21 Apr - 09 May 2009

MuthaChucka, Turleen and Raya Light performing Madonna's. Photograph by Victor Bear Z Bub.
AMERICANA: MARYLAND
Manly Deeds, Womanly Words: Border Crossing in the Old Line State

Apr. 21–May 9, 2009
Mary Augustine Gallery

The Mason-Dixon Line at the top of Maryland is historically regarded as the cultural boundary between the Northern and Southern United States. Nicknamed the "Old Line State," Maryland has a history rooted in blurring and transgressing this border. Maryland's motto, "Fatti maschii, parole femine" (manly deeds, womanly words), reflects another ideological boundary: that gender is socially produced and partitioned through performative acts and codes.
Richard Thomas Jr. was raised on Mattapany, a family plantation in Maryland. He was an adventurer and Confederate army officer who served with Garibaldi fighting for Italian independence, where he encountered zouave regiments incorporated into various armies. These soldiers styled their uniforms and training strategies after French Algerian and Berber soldiers, wearing fez caps, loose trousers, blue high-cut jackets and leather leggings. Thomas' enthusiasm for the cultural hybridity of 19th century colonial Europe, reflected in the orientalist dress of the zouave soldiers, led him to adopt the last name of Zarvona.
During the Civil War, Zarvona broke from his state's Union affiliation and became the Colonel of the First Regiment of Baltimore Zouaves, made up of rebel Marylander confederates.
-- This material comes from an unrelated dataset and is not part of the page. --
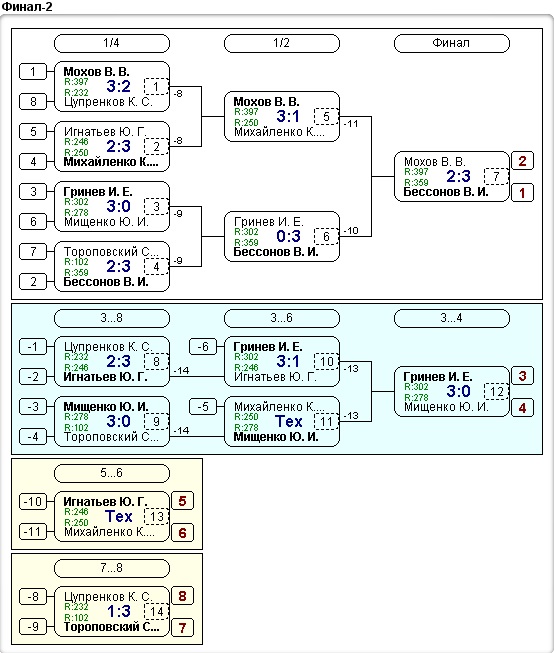Select the 3...8 consolation round header
Viewport: 554px width, 653px height.
pos(112,318)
He became infamous when he seized the Union-bound passenger steamer, St. Nicholas, from Baltimore during the first year of the Civil War by dressing in women's clothing as Madame LaForte. Flirting with the passengers before joining a crew of disguised accomplices to commandeer the ship, he and his crew were able to hijack the steamer and two smaller ships loaded with provisions.
Another border crosser in Maryland's history is the actor, Harris Glenn Milstead, known most famously as the drag queen Divine. Born in Towsen, Maryland, Milstead performed in theatre and movies, most notably in the films of his boyhood friend John Waters. Milstead's Divine was an abject and conspicuous caricature who often transgressed the boundaries of moral conduct, exaggerating feminine sexuality and style. Embellishing the mixed Northern and Southern style of Marylander women to a gregarious degree, and incorporating primitivist and comical makeup and dress, Milstead exposed the absurdity inherent in the control of conduct.
On April 6, 2009, a motley group of drag performers and costumed audience members staged a show on a commuter ferry traveling in the San Francisco Bay. Combining the role-playing strategies of civil war reenactments and drag performance, Manly Deeds, Womanly Words involves a subversive re-staging of the Zarvona story as a drag show, culminating in an exhibition of documentation of this event, as well as a publication. This exhibition investigates the performance of identity, the various moments that borders are crossed through subversive attire and interpretation, and looks to how the exaggeration and appropriation of cultural and gendered models creates a transgressive transvestitism.